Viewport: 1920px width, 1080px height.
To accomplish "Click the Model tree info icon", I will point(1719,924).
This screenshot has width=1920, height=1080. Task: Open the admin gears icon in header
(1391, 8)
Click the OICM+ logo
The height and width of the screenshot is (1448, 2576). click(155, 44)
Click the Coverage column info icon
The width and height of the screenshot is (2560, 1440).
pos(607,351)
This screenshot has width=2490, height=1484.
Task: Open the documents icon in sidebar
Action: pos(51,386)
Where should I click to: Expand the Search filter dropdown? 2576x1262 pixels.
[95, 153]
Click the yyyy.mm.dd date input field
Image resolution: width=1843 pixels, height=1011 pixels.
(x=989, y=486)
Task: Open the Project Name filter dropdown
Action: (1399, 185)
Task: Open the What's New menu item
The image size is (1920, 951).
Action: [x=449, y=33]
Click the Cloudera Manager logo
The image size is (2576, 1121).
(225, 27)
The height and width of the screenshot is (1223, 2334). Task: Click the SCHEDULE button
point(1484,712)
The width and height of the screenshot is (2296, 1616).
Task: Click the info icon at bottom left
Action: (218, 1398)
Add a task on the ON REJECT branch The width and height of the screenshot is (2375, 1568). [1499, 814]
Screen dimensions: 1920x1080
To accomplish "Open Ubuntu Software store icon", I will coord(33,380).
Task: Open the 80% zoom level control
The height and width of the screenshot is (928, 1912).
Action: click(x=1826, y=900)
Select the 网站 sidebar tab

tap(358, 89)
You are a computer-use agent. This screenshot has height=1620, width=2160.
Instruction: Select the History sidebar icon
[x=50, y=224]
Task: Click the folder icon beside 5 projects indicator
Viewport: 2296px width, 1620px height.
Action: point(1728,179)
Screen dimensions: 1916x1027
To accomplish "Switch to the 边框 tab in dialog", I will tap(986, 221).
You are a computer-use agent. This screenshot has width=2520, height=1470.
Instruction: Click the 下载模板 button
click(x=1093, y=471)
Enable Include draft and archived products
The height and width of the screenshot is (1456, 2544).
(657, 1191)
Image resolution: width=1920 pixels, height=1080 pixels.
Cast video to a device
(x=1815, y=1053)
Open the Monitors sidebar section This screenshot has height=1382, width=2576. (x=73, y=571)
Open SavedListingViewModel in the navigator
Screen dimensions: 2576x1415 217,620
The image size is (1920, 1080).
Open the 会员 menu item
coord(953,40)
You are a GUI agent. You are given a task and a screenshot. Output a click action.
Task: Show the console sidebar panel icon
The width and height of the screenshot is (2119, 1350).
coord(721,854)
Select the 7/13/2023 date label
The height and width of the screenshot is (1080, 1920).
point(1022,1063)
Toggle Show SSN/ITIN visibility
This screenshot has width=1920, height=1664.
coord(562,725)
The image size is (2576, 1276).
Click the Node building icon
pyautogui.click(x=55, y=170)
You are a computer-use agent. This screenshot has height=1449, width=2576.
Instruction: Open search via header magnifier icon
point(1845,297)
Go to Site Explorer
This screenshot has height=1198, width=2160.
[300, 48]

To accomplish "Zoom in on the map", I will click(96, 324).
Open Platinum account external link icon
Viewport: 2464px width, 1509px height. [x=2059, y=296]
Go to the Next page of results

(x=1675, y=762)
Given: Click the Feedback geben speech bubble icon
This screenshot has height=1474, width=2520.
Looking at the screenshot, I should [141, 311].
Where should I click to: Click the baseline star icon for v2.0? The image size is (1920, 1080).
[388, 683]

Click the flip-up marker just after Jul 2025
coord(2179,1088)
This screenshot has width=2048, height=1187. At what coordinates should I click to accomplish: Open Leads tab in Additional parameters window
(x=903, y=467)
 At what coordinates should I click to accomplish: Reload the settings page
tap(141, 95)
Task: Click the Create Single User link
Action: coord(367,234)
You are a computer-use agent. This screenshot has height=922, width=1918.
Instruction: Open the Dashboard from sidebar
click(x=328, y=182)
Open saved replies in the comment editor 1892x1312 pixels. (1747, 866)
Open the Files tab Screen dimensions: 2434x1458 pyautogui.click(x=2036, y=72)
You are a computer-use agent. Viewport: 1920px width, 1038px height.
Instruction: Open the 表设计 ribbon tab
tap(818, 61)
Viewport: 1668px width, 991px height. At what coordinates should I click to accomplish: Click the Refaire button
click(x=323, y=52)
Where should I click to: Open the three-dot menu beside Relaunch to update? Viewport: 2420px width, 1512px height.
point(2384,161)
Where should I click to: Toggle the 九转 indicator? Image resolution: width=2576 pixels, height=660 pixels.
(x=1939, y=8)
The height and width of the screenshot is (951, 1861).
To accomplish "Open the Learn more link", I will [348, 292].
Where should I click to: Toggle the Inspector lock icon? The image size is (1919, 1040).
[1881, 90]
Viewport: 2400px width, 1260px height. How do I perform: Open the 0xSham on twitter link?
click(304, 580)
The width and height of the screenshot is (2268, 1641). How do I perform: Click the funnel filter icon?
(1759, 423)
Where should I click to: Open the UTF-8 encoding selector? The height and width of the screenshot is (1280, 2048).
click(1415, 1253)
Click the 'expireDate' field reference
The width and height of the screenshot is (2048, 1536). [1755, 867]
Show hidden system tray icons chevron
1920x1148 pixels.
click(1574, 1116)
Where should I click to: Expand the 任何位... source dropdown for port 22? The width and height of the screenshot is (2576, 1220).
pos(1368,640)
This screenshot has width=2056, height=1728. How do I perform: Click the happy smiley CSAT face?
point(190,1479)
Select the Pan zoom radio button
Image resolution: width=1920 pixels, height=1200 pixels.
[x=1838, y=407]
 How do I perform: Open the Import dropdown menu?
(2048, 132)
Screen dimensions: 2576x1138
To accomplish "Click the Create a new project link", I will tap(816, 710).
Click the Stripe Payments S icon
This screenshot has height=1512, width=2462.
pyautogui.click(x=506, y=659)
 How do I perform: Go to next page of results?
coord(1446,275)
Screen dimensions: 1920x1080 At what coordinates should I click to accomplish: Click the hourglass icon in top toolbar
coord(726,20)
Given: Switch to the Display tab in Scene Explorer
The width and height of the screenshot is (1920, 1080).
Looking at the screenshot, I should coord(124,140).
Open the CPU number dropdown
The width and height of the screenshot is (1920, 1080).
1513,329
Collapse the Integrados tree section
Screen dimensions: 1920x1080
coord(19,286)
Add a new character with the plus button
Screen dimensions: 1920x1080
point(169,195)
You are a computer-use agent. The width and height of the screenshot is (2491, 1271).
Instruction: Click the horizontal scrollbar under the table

********

### Your instructions:
From the line holding "Screen dimensions: 2576x1138" through the last line above, reproduce each line exactly and add nothing.

### Response to the task:
Screen dimensions: 2576x1138
To accomplish "Click the Create a new project link", I will tap(816, 710).
Click the Stripe Payments S icon
This screenshot has height=1512, width=2462.
pyautogui.click(x=506, y=659)
 How do I perform: Go to next page of results?
coord(1446,275)
Screen dimensions: 1920x1080 At what coordinates should I click to accomplish: Click the hourglass icon in top toolbar
coord(726,20)
Given: Switch to the Display tab in Scene Explorer
The width and height of the screenshot is (1920, 1080).
Looking at the screenshot, I should coord(124,140).
Open the CPU number dropdown
The width and height of the screenshot is (1920, 1080).
1513,329
Collapse the Integrados tree section
Screen dimensions: 1920x1080
coord(19,286)
Add a new character with the plus button
Screen dimensions: 1920x1080
point(169,195)
You are a computer-use agent. The width and height of the screenshot is (2491, 1271).
Instruction: Click the horizontal scrollbar under the table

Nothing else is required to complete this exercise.